Abstract
Background:
In today's medicine, patients must be exposed to radiation in the form of a chest radiograph (CXR) to determine lung volume or distribution of ventilation. With advanced technology, Electrical Impedance Tomography (EIT) has been used in a wide spectrum in medicine ranging from gastric emptying, brain function and breast imaging to lung function. EIT technology provides a non-invasive and radiation-free medical imaging. Additionally, EIT offers regional information of changes in ventilation and gas exchange, which could help with gaining information on the regional distribution of ventilation without exposing the patient to a CXR. We proposed an observational study to collect data comparing gas/volume distribution in EIT versus CXR in ICU patients on either Pressure Support (PSV), Continuous Positive Airway Pressure (CPAP) or Proportional Pressure Support (PPS).
Methods:
This is an observational study, approved by the University of Maryland, Institutional Review Board (IRB), using the PulmoVista 500 EIT device by Draeger Medical (Lubeck, Germany).

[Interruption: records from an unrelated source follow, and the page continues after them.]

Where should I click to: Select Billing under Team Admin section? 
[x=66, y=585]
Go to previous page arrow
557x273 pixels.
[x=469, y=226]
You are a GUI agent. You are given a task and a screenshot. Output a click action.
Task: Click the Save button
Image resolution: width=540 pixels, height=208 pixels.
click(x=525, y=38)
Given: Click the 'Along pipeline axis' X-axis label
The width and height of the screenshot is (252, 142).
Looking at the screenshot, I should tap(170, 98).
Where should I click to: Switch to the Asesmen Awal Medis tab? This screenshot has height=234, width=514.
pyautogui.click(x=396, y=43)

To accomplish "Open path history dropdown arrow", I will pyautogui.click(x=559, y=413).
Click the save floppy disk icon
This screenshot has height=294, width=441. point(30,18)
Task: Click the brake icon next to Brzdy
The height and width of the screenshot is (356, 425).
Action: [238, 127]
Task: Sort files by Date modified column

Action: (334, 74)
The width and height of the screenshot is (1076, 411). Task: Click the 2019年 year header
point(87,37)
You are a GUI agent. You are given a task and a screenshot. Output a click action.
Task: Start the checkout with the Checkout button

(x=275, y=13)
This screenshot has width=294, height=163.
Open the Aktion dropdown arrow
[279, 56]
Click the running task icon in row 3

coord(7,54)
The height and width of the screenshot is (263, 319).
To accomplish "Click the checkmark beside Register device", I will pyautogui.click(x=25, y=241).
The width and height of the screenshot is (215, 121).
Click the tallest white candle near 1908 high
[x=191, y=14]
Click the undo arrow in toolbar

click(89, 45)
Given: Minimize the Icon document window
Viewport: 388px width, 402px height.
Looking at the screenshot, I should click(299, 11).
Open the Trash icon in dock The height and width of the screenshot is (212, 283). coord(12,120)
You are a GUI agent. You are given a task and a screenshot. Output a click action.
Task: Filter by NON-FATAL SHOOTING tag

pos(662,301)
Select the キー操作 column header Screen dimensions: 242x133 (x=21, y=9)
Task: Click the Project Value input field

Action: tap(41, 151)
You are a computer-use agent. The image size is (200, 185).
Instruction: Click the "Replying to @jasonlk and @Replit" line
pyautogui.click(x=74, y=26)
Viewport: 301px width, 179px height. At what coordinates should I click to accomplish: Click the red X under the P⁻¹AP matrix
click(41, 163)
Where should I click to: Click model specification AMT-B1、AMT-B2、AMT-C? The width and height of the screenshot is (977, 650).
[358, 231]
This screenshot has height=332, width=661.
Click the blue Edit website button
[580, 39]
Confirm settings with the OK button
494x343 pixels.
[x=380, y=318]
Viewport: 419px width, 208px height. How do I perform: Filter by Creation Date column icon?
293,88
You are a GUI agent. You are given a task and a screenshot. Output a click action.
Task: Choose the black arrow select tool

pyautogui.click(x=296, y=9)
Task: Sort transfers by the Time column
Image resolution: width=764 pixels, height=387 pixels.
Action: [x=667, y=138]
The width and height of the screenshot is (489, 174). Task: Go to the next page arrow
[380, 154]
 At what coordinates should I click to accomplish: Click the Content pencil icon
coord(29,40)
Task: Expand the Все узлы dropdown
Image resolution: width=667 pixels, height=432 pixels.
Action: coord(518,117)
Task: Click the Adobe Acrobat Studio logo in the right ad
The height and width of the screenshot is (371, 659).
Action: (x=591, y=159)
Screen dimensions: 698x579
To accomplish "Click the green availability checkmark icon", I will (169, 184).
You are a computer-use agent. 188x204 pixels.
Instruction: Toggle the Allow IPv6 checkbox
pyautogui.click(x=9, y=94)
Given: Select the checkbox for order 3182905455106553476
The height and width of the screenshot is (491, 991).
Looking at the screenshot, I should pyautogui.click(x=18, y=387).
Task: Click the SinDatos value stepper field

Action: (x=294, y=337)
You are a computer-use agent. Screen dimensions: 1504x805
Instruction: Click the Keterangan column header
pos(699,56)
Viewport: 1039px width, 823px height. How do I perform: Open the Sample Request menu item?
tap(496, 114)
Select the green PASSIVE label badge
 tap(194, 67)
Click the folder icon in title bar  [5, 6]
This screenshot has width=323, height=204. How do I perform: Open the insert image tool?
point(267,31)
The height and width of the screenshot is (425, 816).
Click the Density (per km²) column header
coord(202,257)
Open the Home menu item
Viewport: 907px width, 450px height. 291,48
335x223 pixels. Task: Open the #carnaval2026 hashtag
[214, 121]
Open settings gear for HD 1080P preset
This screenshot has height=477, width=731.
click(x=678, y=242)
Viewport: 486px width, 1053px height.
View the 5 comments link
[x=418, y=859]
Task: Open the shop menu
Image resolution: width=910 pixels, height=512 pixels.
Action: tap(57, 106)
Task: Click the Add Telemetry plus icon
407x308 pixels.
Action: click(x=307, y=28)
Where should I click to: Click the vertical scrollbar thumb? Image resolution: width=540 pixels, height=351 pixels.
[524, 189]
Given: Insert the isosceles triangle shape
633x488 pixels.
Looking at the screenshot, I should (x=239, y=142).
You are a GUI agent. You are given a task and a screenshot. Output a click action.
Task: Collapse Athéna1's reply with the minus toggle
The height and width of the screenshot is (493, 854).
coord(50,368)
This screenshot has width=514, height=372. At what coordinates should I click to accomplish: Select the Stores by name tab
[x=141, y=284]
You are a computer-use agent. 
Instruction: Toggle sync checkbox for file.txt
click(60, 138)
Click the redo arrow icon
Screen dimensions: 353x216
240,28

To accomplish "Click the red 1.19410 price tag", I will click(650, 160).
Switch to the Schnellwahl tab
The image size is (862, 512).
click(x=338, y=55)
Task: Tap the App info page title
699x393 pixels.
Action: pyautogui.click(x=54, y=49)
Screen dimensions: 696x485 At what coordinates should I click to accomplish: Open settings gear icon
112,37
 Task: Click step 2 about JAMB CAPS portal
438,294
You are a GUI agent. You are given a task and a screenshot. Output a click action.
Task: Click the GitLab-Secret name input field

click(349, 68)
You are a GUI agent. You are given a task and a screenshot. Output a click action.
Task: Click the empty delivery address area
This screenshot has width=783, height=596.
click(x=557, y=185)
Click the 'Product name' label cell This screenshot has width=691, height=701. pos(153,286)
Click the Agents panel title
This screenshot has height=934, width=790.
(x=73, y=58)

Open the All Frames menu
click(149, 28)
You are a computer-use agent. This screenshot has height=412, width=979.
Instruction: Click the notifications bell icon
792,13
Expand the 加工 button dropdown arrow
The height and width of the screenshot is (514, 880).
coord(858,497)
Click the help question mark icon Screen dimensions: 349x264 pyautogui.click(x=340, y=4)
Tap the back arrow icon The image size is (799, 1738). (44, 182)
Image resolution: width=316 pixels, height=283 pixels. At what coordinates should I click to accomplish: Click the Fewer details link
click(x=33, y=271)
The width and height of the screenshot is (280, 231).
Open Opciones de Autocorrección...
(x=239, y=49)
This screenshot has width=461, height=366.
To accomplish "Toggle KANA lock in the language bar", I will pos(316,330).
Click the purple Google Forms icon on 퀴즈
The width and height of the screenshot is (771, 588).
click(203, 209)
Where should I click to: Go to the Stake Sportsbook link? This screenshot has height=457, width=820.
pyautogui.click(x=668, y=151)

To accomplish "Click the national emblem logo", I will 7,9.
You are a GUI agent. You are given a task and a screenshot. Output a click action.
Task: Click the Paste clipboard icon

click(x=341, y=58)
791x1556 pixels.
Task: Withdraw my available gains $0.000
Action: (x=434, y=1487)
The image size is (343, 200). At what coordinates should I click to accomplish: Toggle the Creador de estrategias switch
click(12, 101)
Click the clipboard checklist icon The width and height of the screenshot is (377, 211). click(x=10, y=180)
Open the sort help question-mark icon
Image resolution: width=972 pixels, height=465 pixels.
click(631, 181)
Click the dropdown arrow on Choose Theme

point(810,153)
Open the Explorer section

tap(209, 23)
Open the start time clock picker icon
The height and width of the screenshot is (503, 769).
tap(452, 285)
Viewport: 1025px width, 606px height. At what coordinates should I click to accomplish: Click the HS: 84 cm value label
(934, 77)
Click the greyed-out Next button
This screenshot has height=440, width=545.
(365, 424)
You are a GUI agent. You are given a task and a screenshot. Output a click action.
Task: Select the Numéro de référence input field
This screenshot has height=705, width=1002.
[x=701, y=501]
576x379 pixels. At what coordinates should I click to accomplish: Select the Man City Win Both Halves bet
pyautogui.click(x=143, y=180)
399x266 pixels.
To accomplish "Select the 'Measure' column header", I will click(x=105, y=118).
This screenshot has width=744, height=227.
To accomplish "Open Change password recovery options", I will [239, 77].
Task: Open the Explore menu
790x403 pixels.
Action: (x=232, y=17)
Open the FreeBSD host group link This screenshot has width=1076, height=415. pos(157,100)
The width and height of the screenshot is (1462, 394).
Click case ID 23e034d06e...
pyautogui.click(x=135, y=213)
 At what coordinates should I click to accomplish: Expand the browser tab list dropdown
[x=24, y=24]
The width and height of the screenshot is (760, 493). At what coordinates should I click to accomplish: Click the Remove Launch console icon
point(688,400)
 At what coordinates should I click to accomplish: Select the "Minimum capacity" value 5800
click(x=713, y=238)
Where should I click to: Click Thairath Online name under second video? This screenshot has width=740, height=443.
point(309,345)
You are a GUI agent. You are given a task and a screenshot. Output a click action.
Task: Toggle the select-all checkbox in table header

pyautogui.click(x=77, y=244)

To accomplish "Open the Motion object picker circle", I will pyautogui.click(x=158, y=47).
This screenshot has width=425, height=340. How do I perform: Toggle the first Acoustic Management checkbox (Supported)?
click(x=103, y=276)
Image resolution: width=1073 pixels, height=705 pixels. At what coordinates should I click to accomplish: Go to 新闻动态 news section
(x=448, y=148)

The patients enrolled in this study were ICU patients requiring mechanical ventilation with recent CXRs for comparison. EIT information of the distribution of ventilation was reviewed in the lung quadrants, and lung regions were compared to the information provided by CXR.
Results:
18 patients consented to the observational use of EIT. Data demonstrate 75% of the EIT results correlated with the CXR displaying lack of gas exchange or over-distention. We hypothesized EIT would reflect a more accurate description of ventilation distribution at that particular time versus the CXR that was a snapshot in time completed several hours earlier.
Conclusions:
This study suggested the EIT device may be as accurate as a CXR in the distribution of ventilation.